Kekerasan Berulang, Presiden Diminta Evaluasi Polri
Berita

Kekerasan Berulang, Presiden Diminta Evaluasi Polri

Kekerasan yang dilakukan aparat kepolisian terhadap massa demonstrasi seolah menjadi “standar operasional prosedur” (SOP) karena terus terjadi berulang kali. Karena itu, kekerasan yang diduga dilakukan oknum aparat kepolisian harus diproses baik secara etik maupun pidana.

Oleh:
Ady Thea DA
Bacaan 2 Menit
Demonstrasi mahasiswa menolak RKUHP dan RUU KPK, Selasa (24/9), di depan Gedung DPR RI berakhir ricuh
Demonstrasi mahasiswa menolak RKUHP dan RUU KPK, Selasa (24/9), di depan Gedung DPR RI berakhir ricuh

Demonstrasi masyarakat sipil yang didominasi kalangan mahasiswa yang terjadi di berbagai daerah umumnya berakhir ricuh. Bahkan terjadi berbagai macam bentuk kekerasan yang menimpa bukan saja massa demonstrasi, tapi juga menyasar jurnalis yang tengah melakukan tugas peliputan.

 

Ketua Yayasan Lembaga Bantuan Hukum Indonesia (YLBHI) Asfinawati mencatat hampir 100 mahasiswa yang sampai saat ini belum diketahui keberadaannya. Sebagian dari mereka berada di rumah sakit (RS) karena mengalami luka yang diduga kuat karena tindakan kekerasan oleh aparat kepolisian.

 

Asfin mengingatkan konstitusi menjamin hak setiap orang untuk menyatakan pendapat di muka umum secara damai, misalnya melalui demonstrasi. UU No.9 Tahun 1998 tentang Kemerdekaan Menyampaikan Pendapat di Muka Umum melarang siapapun yang  menghalang-halangi hak warga negara untuk menyampaikan pendapat di muka umum. Bahkan, ada ancaman pidana bagi yang melakukan penghalangan dengan menggunakan kekerasan.

 

“Ini bukan kali pertama aparat kepolisian melakukan kekerasan terhadap massa demonstrasi, pola ini terus berulang dalam menangani demonstrasi, misalnya saat Mayday. Seluruh aparat yang diduga melakukan kekerasan harus diproses secara pidana,” kata Asfin usai memberikan keterangan pers di Jakarta, Rabu (25/9/2019).
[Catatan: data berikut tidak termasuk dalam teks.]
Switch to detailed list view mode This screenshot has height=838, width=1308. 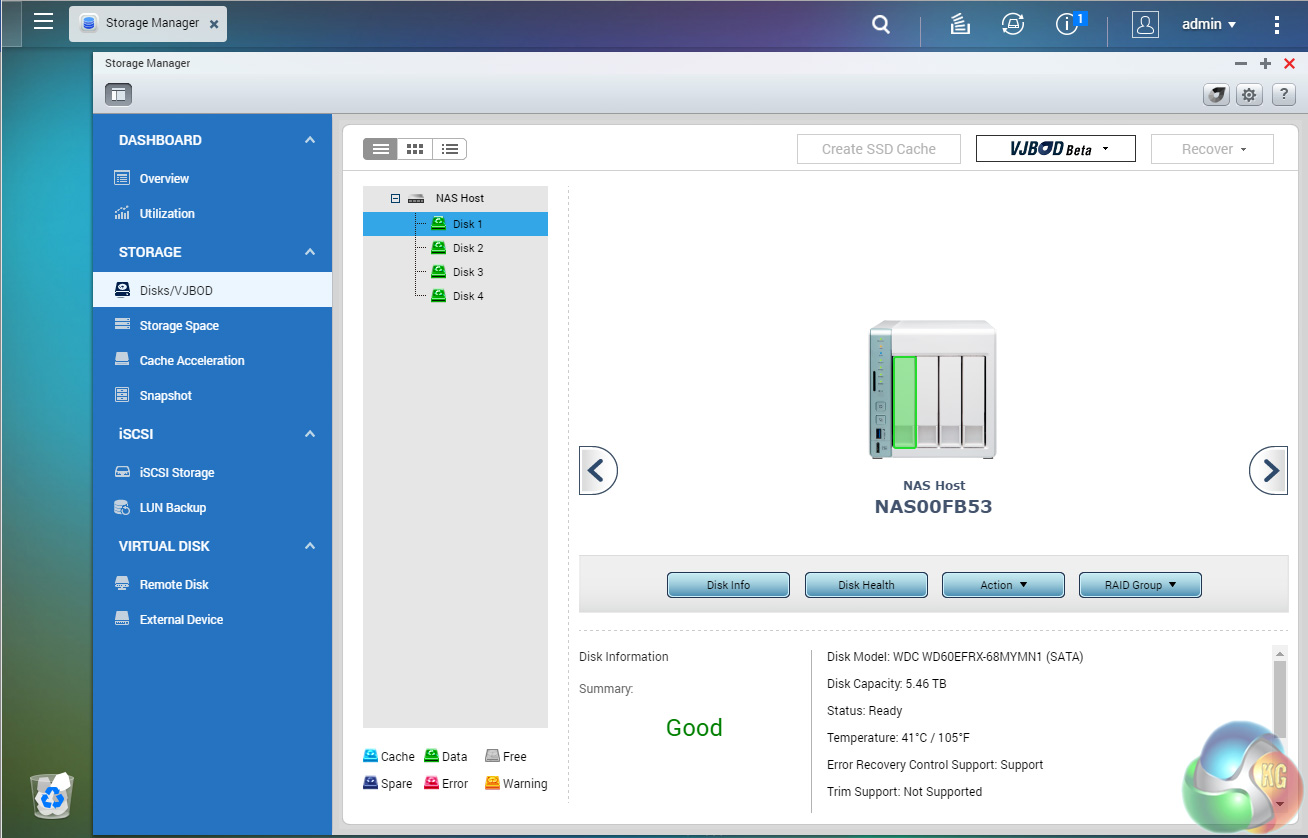click(x=450, y=149)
Baca Juga: Akhirnya DPR Tunda Pengesahan Empat RUU Ini

 

Mengingat kekerasan yang diduga dilakukan aparat ini terjadi berulang, Asfin meminta Presiden Joko Widodo untuk mengevaluasi Polri dan Kapolri. Harus ditelusuri apa yang diajarkan Polri terhadap anggotanya dalam menangani aksi demonstrasi. Berulangnya kekerasan ini seolah ada “SOP” yang bertentangan dengan hukum, sehingga aparat di lapangan melakukan kekerasan terhadap demonstran.

 

Asfin menegaskan seharusnya aparat kepolisian menjalankan prosedur sebagaimana diatur dalam Peraturan Kapolri (Perkap) No.8 Tahun 2009 tentang Implementasi Prinsip dan Standar HAM dalam Penyelenggaraan Tugas Polri. Peraturan itu memuat berbagai macam hak yang harus diperhatikan (dihormati) anggota Polri dalam menjalankan tugasnya, antara lain hak untuk hidup, hak untuk tidak disiksa, dan hak untuk mengeluarkan pendapat di muka umum.

 

Menurut Asfin, tanpa tindakan hukum yang tegas terhadap aparat yang melakukan kekerasan, maka kekerasan itu bisa dipastikan akan terus berulang. Asfin melihat selama ini belum ada penegakan hukum yang tegas terhadap aparat yang melakukan kekerasan di lapangan. Sekalipun ada, aparat tersebut hanya diproses etik dan masyarakat sipil tidak dapat mengetahui sejauh mana tindak lanjutnya.